Their difference is $\,48 + 4096A(x^2)\,$ where $\,A(x)\,$ is the generating function of OEIS A014103. This generating function also satisfies the functional equations
\begin{align} A(x)^2 - A(x^2) &= 48A(x)A(x^2) + 4096A(x)A(x^2)^2, \\ A(x) + A(-x) &= -48A(x)A(-x) + 4096A(x)^2A(-x)^2 \end{align}
both of which are multiples of your identity.

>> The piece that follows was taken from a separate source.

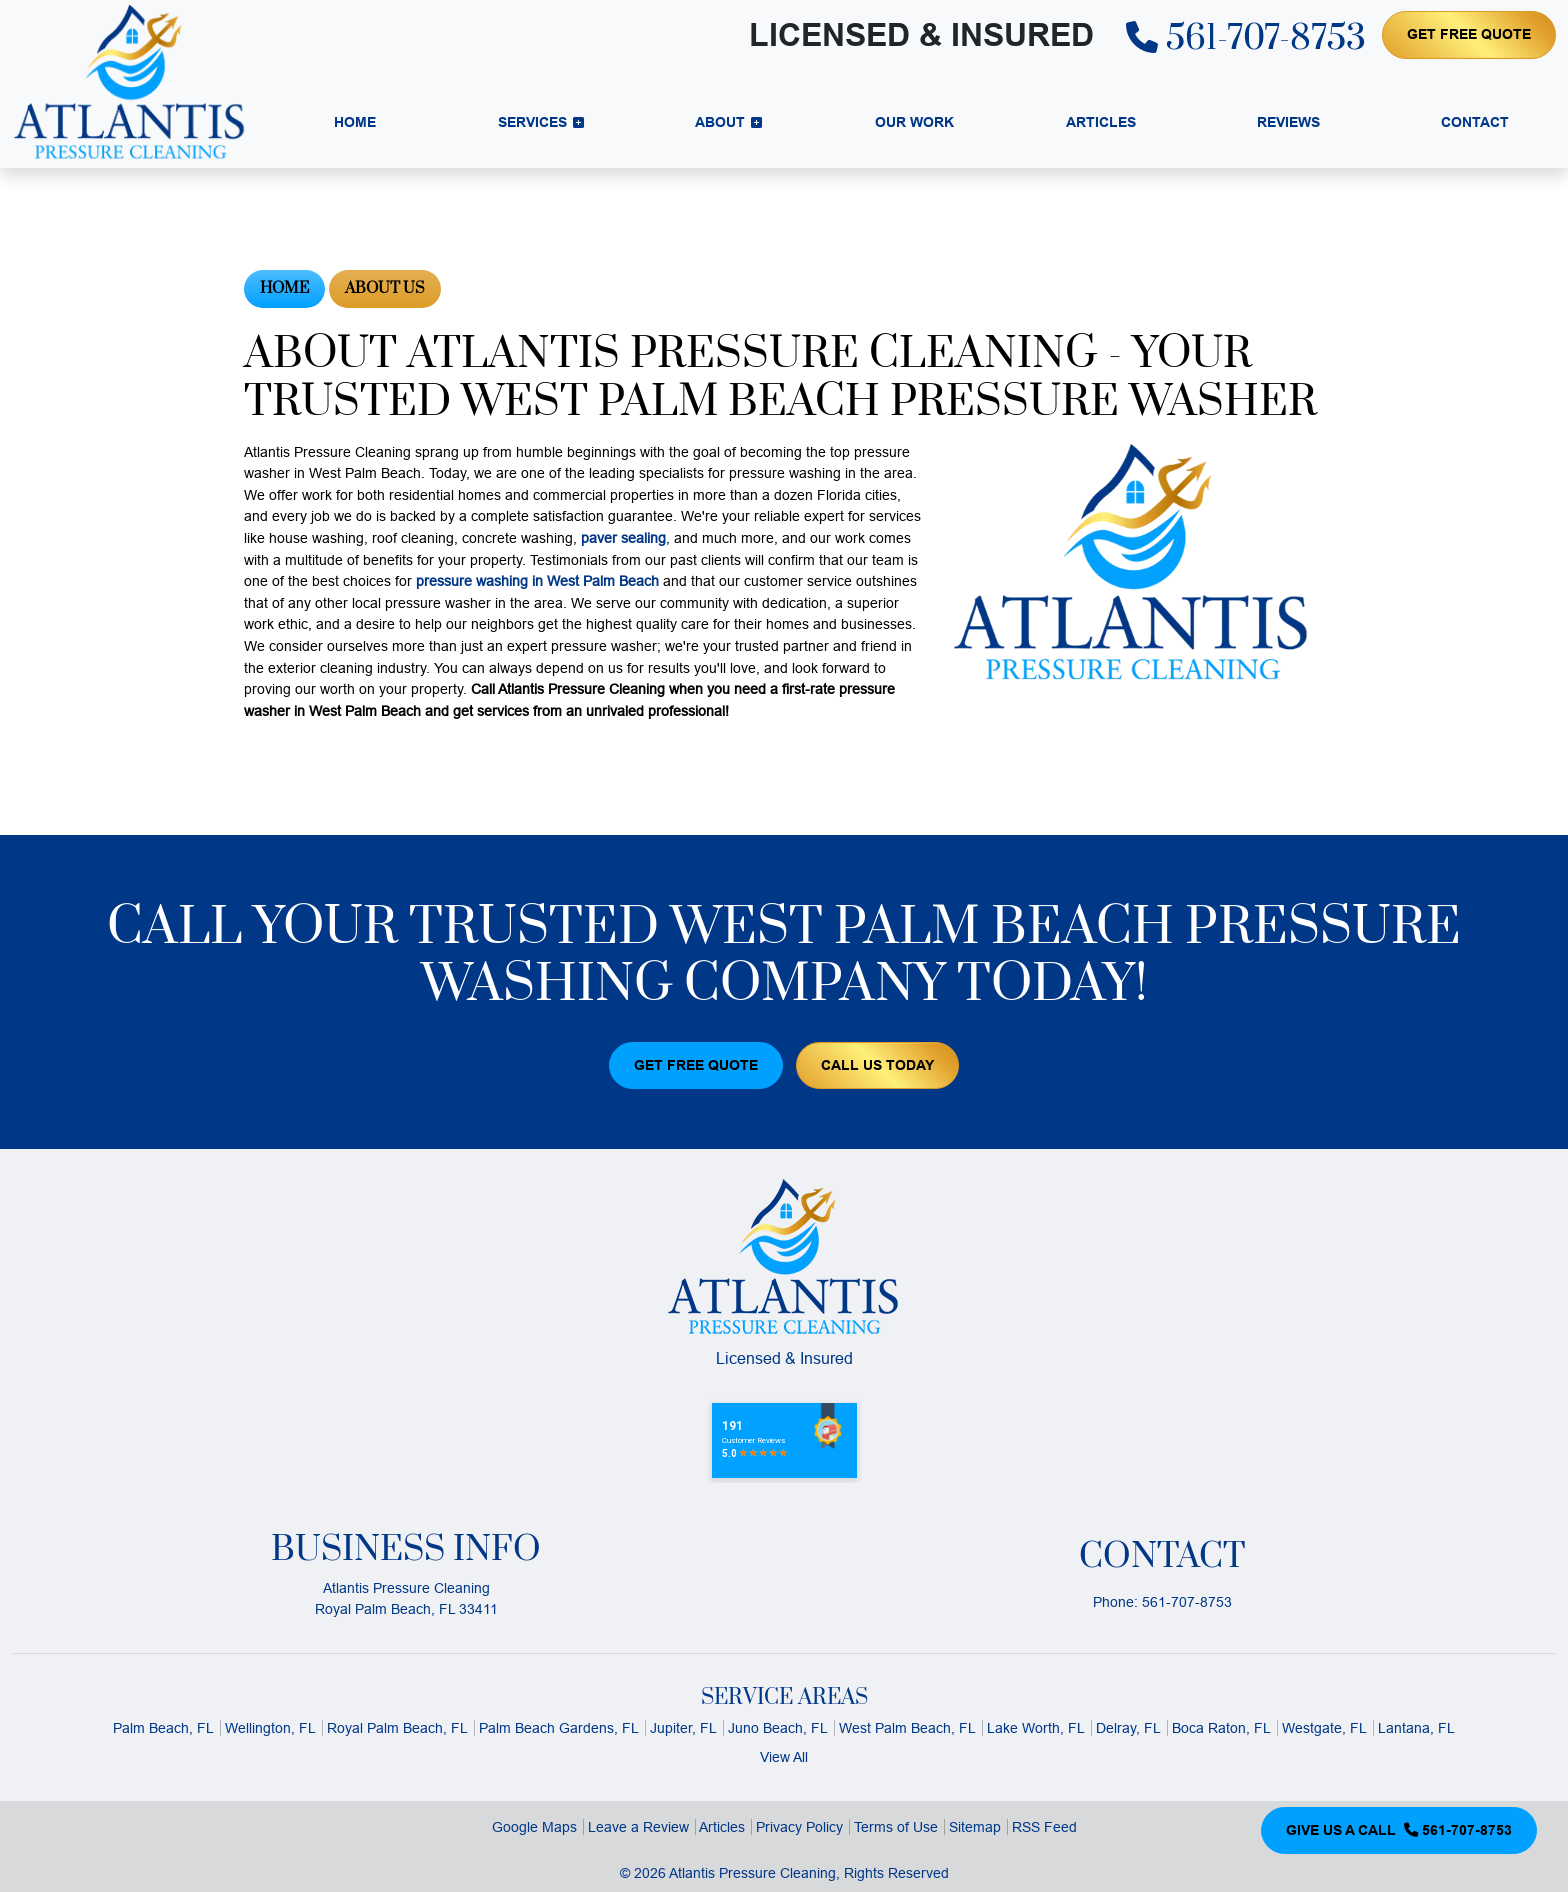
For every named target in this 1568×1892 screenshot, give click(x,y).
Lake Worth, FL (1036, 1728)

This identity is exactly level $\ell=1$ case of the identity for 10 special levels $\ell=1,2,3,5,6,7,11,14,15,23$ (where $\sigma(\ell):=(\sum_{d|\ell}d)| 24)$, valid for the level $\ell$ cusp form
$\Delta_\ell(z):=\prod_{d\mid\ell} \eta(dz)^{24/\sigma(\ell)},$
and the proof follows from equations (3.4) and (3.6) in the paper
Jacobi identities, modular lattices, and modular towers by Chua and Solé (https://core.ac.uk/download/pdf/82374204.pdf)
using the fact that they are Hecke eigenform and looking at the eigen equation for $T(2)$ or $U(2)$ (when $\ell$ is even).
The relations is equivalent to some cubic and quartic units given by special values of the ratio of the cusp forms. For example for level $\ell=23$, it gives an infinite product for the plastic ratio $\rho=\sqrt[3]{108+12\sqrt{69}},$ the positive root of $x^3-x-1=0$,
$$\rho=q\prod_{n=1}^\infty(1+q^n)(1+q^{23n}),\quad q=\exp(-\pi/\sqrt{23}).$$
This is essentially Ramanujan's class invariants in disguise. We have $$\prod_{n\geq 1}(1+q^{2n-1})^{24}=64qG^{24}(q),\qquad\prod_{n\geq 1}(1-q^{2n-1})^{24}=64qg^{24}(q),\tag{1}$$ and in terms of elliptic moduli $k, k'$ we have $$G^{24}(q)=1/(4k^2k'^2),\qquad g^{24}(q)=k'^4/4k^2,\tag{2}$$ and hence the LHS of identity in question is $$64q\cdot\frac{1-k'^6}{4k^2k'^2}=16q\cdot\frac{1+k'^2+k'^4}{k'^2}.\tag{3}$$ Next, let us consider the Dedekind eta function $\eta(q) $ defined by $$\eta(q) =q^{1/24}\prod_{n\geq 1}(1-q^n)\tag{4}$$ and its representation in terms of elliptic integrals and moduli as $$\eta(q) =2^{-1/6}\sqrt{\frac{2K} {\pi}} k^{1/12}k'^{1/3},\qquad\eta(q^2)=2^{-1/3}\sqrt{\frac{2K} {\pi}}(kk')^{1/6}.\tag{5}$$ We have $$\prod_{n\geq 1}(1+q^{2n})=\prod_{n\geq 1}\frac{1-q^{2n}}{(1-q^n)(1+q^{2n-1})}=\frac{q^{-1/12}\eta(q^2)}{q^{-1/24}\eta(q)\cdot 2^{1/4}q^{1/24}G(q)},$$ so that $$q^2\prod_{n\geq 1}(1+q^{2n})^{24}=\frac{\eta^{24}(q^2)}{64\eta^{24}(q)G^{24}(q)}=\frac{k^4}{256k'^2}.\tag{6}$$ Note that expression in $(3)$ can be written as $$16q\left (3+\frac{k^4}{k'^2}\right)=16q(3+256q^2\prod_{n\geq 1}(1+q^{2n})^{24})$$ via $(6)$ so that identity in question holds.